O Órgão Especial do Tribunal de Justiça do Rio Grande do Sul (TJRS) declarou inconstitucional a lei de Arroio do Sal que proibia a obrigatoriedade da vacinação contra a Covid-19. Segundo os desembargadores, a norma contrariava a Constituição e comprometia a proteção da saúde pública.
TJRS apontou retrocesso na proteção da saúde coletiva
Os magistrados acompanharam o voto do relator da ação, desembargador Marcelo Bandeira Pereira. Para o colegiado, a lei municipal criou uma norma incompatível com a proteção da saúde coletiva ao impedir a exigência de vacinação e de comprovantes de imunização.
Conforme a decisão, a medida representava um “retrocesso na tutela da saúde pública” ao enfraquecer políticas sanitárias consideradas de interesse coletivo.
Ministério Público questionou lei municipal
A Ação Direta de Inconstitucionalidade (ADI) nº 5265144-65.2025.8.21.7000 foi apresentada pelo Procurador-Geral de Justiça do Rio Grande do Sul contra a Lei nº 3.251/2025, do Município de Arroio do Sal.
Segundo o Ministério Público, a Constituição Federal estabelece que cabe à União definir normas gerais sobre saúde pública.
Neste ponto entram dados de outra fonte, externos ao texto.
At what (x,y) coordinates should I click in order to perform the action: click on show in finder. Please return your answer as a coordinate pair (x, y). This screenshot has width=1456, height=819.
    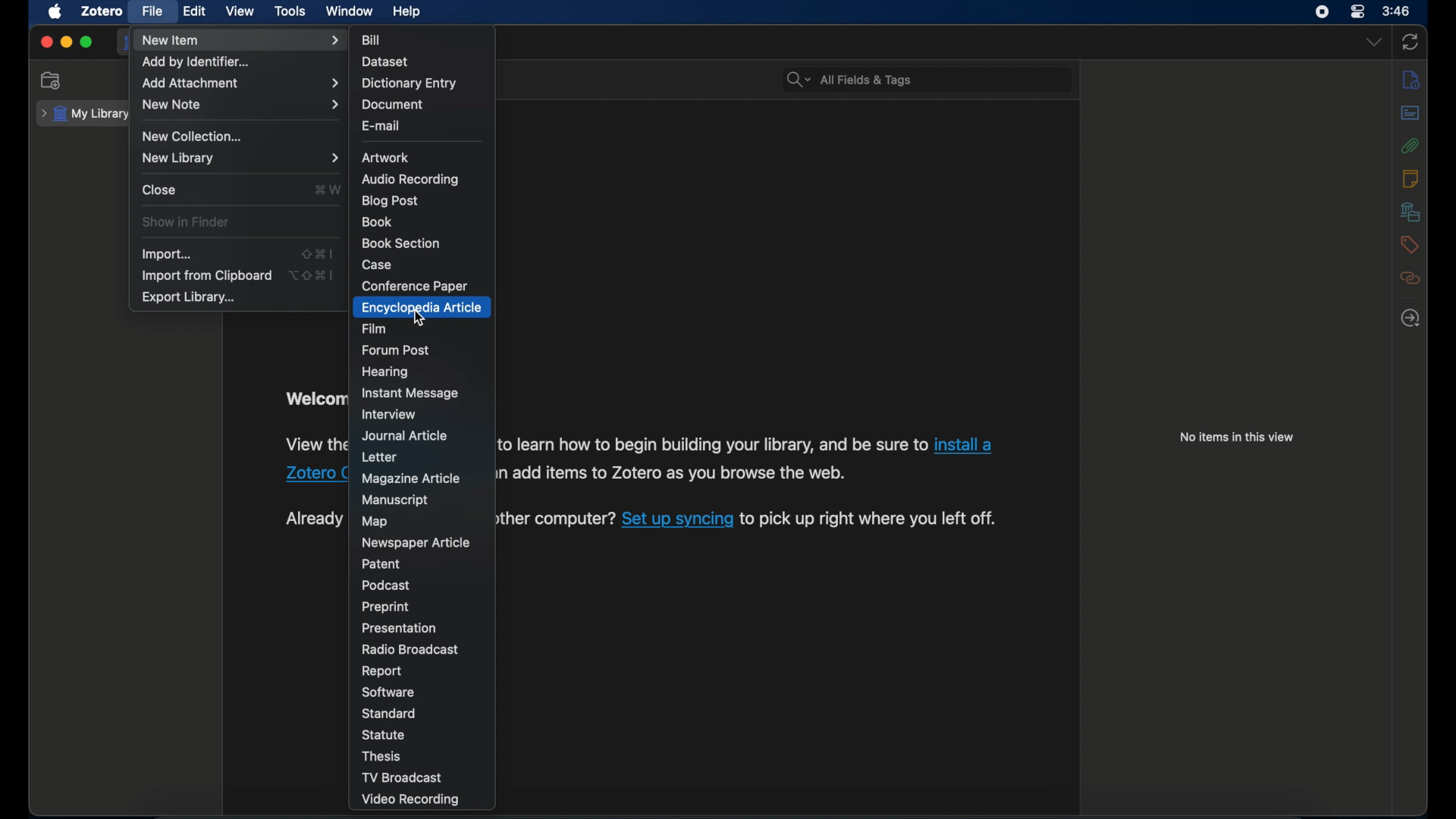
    Looking at the image, I should click on (185, 222).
Os municípios podem complementar essas regras, mas não contrariá-las. O órgão também destacou que leis federais e decisões do Supremo Tribunal Federal já autorizaram a vacinação obrigatória, desde que sem vacinação forçada.
Município alegou defesa da liberdade individual
Na ação, o Município de Arroio do Sal argumentou que possui competência para legislar sobre assuntos de interesse local. Além disso, sustentou que a lei não proibia a vacinação, mas apenas impedia sua obrigatoriedade.
A administração municipal afirmou que a norma buscava garantir a liberdade individual e o direito de escolha da população.
Relator afirmou que município extrapolou competência
Ao analisar o caso, o desembargador Marcelo Bandeira Pereira concluiu que o município extrapolou sua competência legislativa ao contrariar normas federais relacionadas à política nacional de imunização.
O relator destacou que o Programa Nacional de Imunizações é regulamentado por lei federal e atribui ao Ministério da Saúde a definição das vacinas obrigatórias. Segundo ele, decisões locais contrárias à estratégia nacional podem comprometer a eficácia das medidas sanitárias adotadas em situações de pandemia.
O magistrado também citou entendimento do Supremo Tribunal Federal segundo o qual os municípios não podem proibir a exigência de comprovante de vacinação nem afastar a obrigatoriedade da imunização.